Deep joint infections are one of the most serious complications associated with hip and knee replacement surgery, occurring in about 1% of hip implants and 0.7% of knee implants. When infections occur in the first few months after surgery, the implant often does not fixate properly and additional surgery is necessary to remove and replace the implant.
What is the problem?
Sterility in the operating room is essential during hip or knee surgery. Prosthetic devices are designed with porous surfaces to encourage bone in-growth and fixation. Unfortunately, nooks and crannies also provide a good place for microbes to hide and multiply. Even tiny amounts of bacteria can form a “biofilm” on the surface of the prosthetic joint that is extremely difficult to cure.

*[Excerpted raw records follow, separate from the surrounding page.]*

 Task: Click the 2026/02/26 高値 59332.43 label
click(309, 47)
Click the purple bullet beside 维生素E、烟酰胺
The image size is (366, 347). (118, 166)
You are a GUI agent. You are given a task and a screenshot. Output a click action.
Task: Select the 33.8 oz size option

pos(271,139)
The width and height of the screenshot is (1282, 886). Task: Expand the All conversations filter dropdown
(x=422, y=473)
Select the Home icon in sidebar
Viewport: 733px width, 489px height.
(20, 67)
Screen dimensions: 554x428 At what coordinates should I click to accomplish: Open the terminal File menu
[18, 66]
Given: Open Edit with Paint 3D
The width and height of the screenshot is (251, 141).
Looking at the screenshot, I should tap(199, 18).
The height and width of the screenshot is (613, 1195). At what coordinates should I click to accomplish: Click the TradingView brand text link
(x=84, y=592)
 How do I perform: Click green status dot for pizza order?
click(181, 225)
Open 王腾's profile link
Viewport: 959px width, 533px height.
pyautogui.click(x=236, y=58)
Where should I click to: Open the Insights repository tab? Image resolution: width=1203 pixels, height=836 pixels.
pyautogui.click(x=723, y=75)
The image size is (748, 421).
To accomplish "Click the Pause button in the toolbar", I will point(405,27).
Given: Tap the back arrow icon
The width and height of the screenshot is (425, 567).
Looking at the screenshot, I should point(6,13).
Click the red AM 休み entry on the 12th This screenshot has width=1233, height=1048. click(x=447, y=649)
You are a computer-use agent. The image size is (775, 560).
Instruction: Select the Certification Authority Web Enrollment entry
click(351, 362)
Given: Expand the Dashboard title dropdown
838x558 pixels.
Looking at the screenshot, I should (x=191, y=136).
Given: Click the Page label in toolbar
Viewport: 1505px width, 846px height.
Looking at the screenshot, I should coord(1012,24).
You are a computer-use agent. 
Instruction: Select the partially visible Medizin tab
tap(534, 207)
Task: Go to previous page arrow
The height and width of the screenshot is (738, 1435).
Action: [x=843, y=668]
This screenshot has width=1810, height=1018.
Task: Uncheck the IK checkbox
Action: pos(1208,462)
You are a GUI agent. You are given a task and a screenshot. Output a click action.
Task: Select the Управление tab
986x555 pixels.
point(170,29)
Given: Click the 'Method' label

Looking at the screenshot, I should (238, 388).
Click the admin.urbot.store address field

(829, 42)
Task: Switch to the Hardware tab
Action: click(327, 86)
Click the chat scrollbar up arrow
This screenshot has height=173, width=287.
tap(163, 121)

Symptoms of a Joint Infection
- Increasing drainage from surgical incisions
- Warmth and redness
- Swelling and inflammation
- Severe pain that worsens
- Stiffness and limited flexibility in the joint
- And more
Treatment for Infected Prosthetic Joints
Infections that occur deep inside the body are difficult for the immune system to fight, especially when bacteria grow on a prosthetic hip or knee. Treatment often involves hospitalization to receive intravenous (IV) antibiotics and fluid. In many cases, surgery is necessary to remove the infected prosthesis, clean the joint, remove necrotic tissue, and implant antibiotic spacers. After the infection has been cured, the patient must undergo another surgery to implant a new artificial joint.
Joint Infections Linked to Bair Hugger
The Bair Hugger is a forced-air warming blanket that is used in four out of five hospitals in the United States. The system blows hot air into a single-use blanket that is draped over the patient. In 2010, the inventor of the Bair Hugger, Dr. Scott Augustine, told the New York Times that hospitals should stop using because it can spread bacteria associated with hospital-acquired infections. He said, “I am very proud of the old technology. But I am also proud to spread the word that there is a problem.”